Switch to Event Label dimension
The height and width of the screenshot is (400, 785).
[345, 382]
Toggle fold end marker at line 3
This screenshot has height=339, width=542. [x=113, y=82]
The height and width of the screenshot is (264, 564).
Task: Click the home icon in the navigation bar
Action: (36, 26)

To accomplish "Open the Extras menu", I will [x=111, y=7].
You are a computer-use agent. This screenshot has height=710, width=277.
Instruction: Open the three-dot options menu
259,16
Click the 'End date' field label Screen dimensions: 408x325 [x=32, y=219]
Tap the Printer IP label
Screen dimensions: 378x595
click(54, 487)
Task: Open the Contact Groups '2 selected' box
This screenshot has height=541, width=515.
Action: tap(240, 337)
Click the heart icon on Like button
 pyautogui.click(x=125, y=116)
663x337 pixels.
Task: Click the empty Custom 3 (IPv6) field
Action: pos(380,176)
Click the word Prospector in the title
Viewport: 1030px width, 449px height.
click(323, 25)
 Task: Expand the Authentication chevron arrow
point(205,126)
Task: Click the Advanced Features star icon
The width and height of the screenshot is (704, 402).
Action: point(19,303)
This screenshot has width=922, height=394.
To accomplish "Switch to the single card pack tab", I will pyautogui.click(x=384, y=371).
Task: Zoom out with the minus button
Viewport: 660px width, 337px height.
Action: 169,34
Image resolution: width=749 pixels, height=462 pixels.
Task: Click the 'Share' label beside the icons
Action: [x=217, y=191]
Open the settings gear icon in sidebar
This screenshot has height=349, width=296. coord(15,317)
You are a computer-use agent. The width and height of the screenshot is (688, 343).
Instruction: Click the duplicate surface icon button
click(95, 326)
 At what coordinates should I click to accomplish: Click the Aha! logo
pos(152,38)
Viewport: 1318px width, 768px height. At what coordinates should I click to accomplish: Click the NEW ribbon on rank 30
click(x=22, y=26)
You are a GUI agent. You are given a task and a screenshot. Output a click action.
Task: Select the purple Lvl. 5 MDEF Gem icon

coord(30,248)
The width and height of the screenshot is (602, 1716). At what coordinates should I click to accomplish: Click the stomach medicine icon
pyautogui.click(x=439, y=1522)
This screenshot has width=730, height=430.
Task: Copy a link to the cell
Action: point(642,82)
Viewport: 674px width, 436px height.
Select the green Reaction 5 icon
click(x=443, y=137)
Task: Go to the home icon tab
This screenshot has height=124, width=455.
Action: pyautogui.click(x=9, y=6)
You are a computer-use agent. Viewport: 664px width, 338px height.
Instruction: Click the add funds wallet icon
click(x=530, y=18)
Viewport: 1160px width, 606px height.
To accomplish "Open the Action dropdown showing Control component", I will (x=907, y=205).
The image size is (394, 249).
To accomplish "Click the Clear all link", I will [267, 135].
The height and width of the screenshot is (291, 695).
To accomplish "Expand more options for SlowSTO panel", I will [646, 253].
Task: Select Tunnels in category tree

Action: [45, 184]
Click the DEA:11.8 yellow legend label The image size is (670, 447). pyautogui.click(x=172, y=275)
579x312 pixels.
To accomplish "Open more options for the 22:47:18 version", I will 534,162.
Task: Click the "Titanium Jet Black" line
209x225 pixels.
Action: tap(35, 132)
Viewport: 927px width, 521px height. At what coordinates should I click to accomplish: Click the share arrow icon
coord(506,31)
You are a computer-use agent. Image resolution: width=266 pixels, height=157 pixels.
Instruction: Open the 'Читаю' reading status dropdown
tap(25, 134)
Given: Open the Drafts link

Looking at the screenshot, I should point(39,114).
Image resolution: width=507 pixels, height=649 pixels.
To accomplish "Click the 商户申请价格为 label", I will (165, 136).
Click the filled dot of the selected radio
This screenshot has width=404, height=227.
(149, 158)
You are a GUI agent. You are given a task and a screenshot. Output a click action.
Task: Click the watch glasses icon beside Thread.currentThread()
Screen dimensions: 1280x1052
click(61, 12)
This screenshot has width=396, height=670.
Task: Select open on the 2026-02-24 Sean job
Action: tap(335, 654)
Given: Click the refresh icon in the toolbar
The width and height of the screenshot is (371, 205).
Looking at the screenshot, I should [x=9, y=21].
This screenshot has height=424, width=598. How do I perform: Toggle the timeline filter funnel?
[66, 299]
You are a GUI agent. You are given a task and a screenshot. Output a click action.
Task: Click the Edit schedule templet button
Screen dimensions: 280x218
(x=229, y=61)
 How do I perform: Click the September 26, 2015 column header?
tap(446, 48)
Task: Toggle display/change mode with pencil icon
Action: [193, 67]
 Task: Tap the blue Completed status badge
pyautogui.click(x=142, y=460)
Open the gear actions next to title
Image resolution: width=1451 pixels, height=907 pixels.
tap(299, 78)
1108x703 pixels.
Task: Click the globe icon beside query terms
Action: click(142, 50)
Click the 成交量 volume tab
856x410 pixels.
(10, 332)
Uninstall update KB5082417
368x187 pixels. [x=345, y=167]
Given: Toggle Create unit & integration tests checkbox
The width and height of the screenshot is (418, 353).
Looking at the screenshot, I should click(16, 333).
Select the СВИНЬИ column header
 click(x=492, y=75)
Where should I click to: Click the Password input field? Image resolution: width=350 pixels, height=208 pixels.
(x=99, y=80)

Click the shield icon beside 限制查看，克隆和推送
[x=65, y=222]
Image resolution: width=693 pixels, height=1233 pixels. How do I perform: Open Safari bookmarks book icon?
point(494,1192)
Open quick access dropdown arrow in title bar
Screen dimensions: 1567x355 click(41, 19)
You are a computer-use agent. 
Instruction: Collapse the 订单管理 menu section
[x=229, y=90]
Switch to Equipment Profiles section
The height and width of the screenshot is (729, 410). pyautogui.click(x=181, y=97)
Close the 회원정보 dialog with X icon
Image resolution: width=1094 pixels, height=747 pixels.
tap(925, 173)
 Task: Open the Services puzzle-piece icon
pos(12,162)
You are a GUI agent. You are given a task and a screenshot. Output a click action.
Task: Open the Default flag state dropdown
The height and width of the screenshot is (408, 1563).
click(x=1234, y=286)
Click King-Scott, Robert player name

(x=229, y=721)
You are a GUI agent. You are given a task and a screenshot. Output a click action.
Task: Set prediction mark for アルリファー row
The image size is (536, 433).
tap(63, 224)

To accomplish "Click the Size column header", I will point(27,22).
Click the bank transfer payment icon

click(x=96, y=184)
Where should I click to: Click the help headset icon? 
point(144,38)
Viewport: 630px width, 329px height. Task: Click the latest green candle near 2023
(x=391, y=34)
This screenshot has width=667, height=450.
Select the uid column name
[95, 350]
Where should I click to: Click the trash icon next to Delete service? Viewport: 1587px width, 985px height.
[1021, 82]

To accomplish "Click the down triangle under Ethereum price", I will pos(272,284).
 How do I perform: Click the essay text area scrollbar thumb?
----------------
EXERCISE INSTRUCTIONS: Every line in the listing above should be repeated exactly.

ANSWER FOR THE TASK:
Switch to Event Label dimension
The height and width of the screenshot is (400, 785).
[345, 382]
Toggle fold end marker at line 3
This screenshot has height=339, width=542. [x=113, y=82]
The height and width of the screenshot is (264, 564).
Task: Click the home icon in the navigation bar
Action: (36, 26)

To accomplish "Open the Extras menu", I will [x=111, y=7].
You are a computer-use agent. This screenshot has height=710, width=277.
Instruction: Open the three-dot options menu
259,16
Click the 'End date' field label Screen dimensions: 408x325 [x=32, y=219]
Tap the Printer IP label
Screen dimensions: 378x595
click(54, 487)
Task: Open the Contact Groups '2 selected' box
This screenshot has height=541, width=515.
Action: tap(240, 337)
Click the heart icon on Like button
 pyautogui.click(x=125, y=116)
663x337 pixels.
Task: Click the empty Custom 3 (IPv6) field
Action: pos(380,176)
Click the word Prospector in the title
Viewport: 1030px width, 449px height.
click(323, 25)
 Task: Expand the Authentication chevron arrow
point(205,126)
Task: Click the Advanced Features star icon
The width and height of the screenshot is (704, 402).
Action: point(19,303)
This screenshot has width=922, height=394.
To accomplish "Switch to the single card pack tab", I will pyautogui.click(x=384, y=371).
Task: Zoom out with the minus button
Viewport: 660px width, 337px height.
Action: 169,34
Image resolution: width=749 pixels, height=462 pixels.
Task: Click the 'Share' label beside the icons
Action: [x=217, y=191]
Open the settings gear icon in sidebar
This screenshot has height=349, width=296. coord(15,317)
You are a computer-use agent. The width and height of the screenshot is (688, 343).
Instruction: Click the duplicate surface icon button
click(95, 326)
 At what coordinates should I click to accomplish: Click the Aha! logo
pos(152,38)
Viewport: 1318px width, 768px height. At what coordinates should I click to accomplish: Click the NEW ribbon on rank 30
click(x=22, y=26)
You are a GUI agent. You are given a task and a screenshot. Output a click action.
Task: Select the purple Lvl. 5 MDEF Gem icon

coord(30,248)
The width and height of the screenshot is (602, 1716). At what coordinates should I click to accomplish: Click the stomach medicine icon
pyautogui.click(x=439, y=1522)
This screenshot has width=730, height=430.
Task: Copy a link to the cell
Action: point(642,82)
Viewport: 674px width, 436px height.
Select the green Reaction 5 icon
click(x=443, y=137)
Task: Go to the home icon tab
This screenshot has height=124, width=455.
Action: pyautogui.click(x=9, y=6)
You are a computer-use agent. Viewport: 664px width, 338px height.
Instruction: Click the add funds wallet icon
click(x=530, y=18)
Viewport: 1160px width, 606px height.
To accomplish "Open the Action dropdown showing Control component", I will (x=907, y=205).
The image size is (394, 249).
To accomplish "Click the Clear all link", I will [267, 135].
The height and width of the screenshot is (291, 695).
To accomplish "Expand more options for SlowSTO panel", I will [646, 253].
Task: Select Tunnels in category tree

Action: [45, 184]
Click the DEA:11.8 yellow legend label The image size is (670, 447). pyautogui.click(x=172, y=275)
579x312 pixels.
To accomplish "Open more options for the 22:47:18 version", I will 534,162.
Task: Click the "Titanium Jet Black" line
209x225 pixels.
Action: tap(35, 132)
Viewport: 927px width, 521px height. At what coordinates should I click to accomplish: Click the share arrow icon
coord(506,31)
You are a computer-use agent. Image resolution: width=266 pixels, height=157 pixels.
Instruction: Open the 'Читаю' reading status dropdown
tap(25, 134)
Given: Open the Drafts link

Looking at the screenshot, I should point(39,114).
Image resolution: width=507 pixels, height=649 pixels.
To accomplish "Click the 商户申请价格为 label", I will (165, 136).
Click the filled dot of the selected radio
This screenshot has width=404, height=227.
(149, 158)
You are a GUI agent. You are given a task and a screenshot. Output a click action.
Task: Click the watch glasses icon beside Thread.currentThread()
Screen dimensions: 1280x1052
click(61, 12)
This screenshot has width=396, height=670.
Task: Select open on the 2026-02-24 Sean job
Action: tap(335, 654)
Given: Click the refresh icon in the toolbar
The width and height of the screenshot is (371, 205).
Looking at the screenshot, I should [x=9, y=21].
This screenshot has height=424, width=598. How do I perform: Toggle the timeline filter funnel?
[66, 299]
You are a GUI agent. You are given a task and a screenshot. Output a click action.
Task: Click the Edit schedule templet button
Screen dimensions: 280x218
(x=229, y=61)
 How do I perform: Click the September 26, 2015 column header?
tap(446, 48)
Task: Toggle display/change mode with pencil icon
Action: [193, 67]
 Task: Tap the blue Completed status badge
pyautogui.click(x=142, y=460)
Open the gear actions next to title
Image resolution: width=1451 pixels, height=907 pixels.
tap(299, 78)
1108x703 pixels.
Task: Click the globe icon beside query terms
Action: click(142, 50)
Click the 成交量 volume tab
856x410 pixels.
(10, 332)
Uninstall update KB5082417
368x187 pixels. [x=345, y=167]
Given: Toggle Create unit & integration tests checkbox
The width and height of the screenshot is (418, 353).
Looking at the screenshot, I should click(16, 333).
Select the СВИНЬИ column header
 click(x=492, y=75)
Where should I click to: Click the Password input field? Image resolution: width=350 pixels, height=208 pixels.
(x=99, y=80)

Click the shield icon beside 限制查看，克隆和推送
[x=65, y=222]
Image resolution: width=693 pixels, height=1233 pixels. How do I perform: Open Safari bookmarks book icon?
point(494,1192)
Open quick access dropdown arrow in title bar
Screen dimensions: 1567x355 click(41, 19)
You are a computer-use agent. 
Instruction: Collapse the 订单管理 menu section
[x=229, y=90]
Switch to Equipment Profiles section
The height and width of the screenshot is (729, 410). pyautogui.click(x=181, y=97)
Close the 회원정보 dialog with X icon
Image resolution: width=1094 pixels, height=747 pixels.
tap(925, 173)
 Task: Open the Services puzzle-piece icon
pos(12,162)
You are a GUI agent. You are given a task and a screenshot. Output a click action.
Task: Open the Default flag state dropdown
The height and width of the screenshot is (408, 1563).
click(x=1234, y=286)
Click King-Scott, Robert player name

(x=229, y=721)
You are a GUI agent. You are given a task and a screenshot. Output a click action.
Task: Set prediction mark for アルリファー row
The image size is (536, 433).
tap(63, 224)

To accomplish "Click the Size column header", I will point(27,22).
Click the bank transfer payment icon

click(x=96, y=184)
Where should I click to: Click the help headset icon? 
point(144,38)
Viewport: 630px width, 329px height. Task: Click the latest green candle near 2023
(x=391, y=34)
This screenshot has width=667, height=450.
Select the uid column name
[95, 350]
Where should I click to: Click the trash icon next to Delete service? Viewport: 1587px width, 985px height.
[1021, 82]

To accomplish "Click the down triangle under Ethereum price", I will pos(272,284).
 How do I perform: Click the essay text area scrollbar thumb?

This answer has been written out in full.